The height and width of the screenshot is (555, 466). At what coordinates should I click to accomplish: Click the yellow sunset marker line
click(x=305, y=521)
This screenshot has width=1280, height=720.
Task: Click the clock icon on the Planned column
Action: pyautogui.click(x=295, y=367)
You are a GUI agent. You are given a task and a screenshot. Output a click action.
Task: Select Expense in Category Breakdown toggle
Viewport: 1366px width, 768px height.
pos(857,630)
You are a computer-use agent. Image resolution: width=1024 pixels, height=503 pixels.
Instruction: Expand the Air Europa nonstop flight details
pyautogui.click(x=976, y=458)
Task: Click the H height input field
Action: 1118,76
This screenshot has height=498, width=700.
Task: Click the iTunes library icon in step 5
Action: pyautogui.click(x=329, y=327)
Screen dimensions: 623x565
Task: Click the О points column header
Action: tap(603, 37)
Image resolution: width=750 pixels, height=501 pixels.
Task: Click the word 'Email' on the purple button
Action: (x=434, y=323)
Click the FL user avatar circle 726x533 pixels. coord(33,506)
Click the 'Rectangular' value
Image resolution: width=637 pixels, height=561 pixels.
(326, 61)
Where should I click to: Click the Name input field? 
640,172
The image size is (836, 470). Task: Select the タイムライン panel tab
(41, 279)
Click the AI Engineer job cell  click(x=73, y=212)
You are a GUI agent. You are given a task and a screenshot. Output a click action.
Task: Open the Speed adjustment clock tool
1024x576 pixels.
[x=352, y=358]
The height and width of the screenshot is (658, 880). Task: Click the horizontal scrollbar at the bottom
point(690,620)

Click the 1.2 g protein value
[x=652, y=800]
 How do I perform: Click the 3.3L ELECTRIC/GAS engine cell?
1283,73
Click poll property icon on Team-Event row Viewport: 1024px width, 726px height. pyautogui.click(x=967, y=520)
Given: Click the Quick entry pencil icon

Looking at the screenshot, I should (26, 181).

> **ASSIGNMENT**: Only exact copies of the lines from the one containing "Click the 'Rectangular' value" to the end of the records belong in the answer.

> **EXPECTED OUTPUT**:
Click the 'Rectangular' value
Image resolution: width=637 pixels, height=561 pixels.
(326, 61)
Where should I click to: Click the Name input field? 
640,172
The image size is (836, 470). Task: Select the タイムライン panel tab
(41, 279)
Click the AI Engineer job cell  click(x=73, y=212)
You are a GUI agent. You are given a task and a screenshot. Output a click action.
Task: Open the Speed adjustment clock tool
1024x576 pixels.
[x=352, y=358]
The height and width of the screenshot is (658, 880). Task: Click the horizontal scrollbar at the bottom
point(690,620)

Click the 1.2 g protein value
[x=652, y=800]
 How do I perform: Click the 3.3L ELECTRIC/GAS engine cell?
1283,73
Click poll property icon on Team-Event row Viewport: 1024px width, 726px height. pyautogui.click(x=967, y=520)
Given: Click the Quick entry pencil icon

Looking at the screenshot, I should (26, 181).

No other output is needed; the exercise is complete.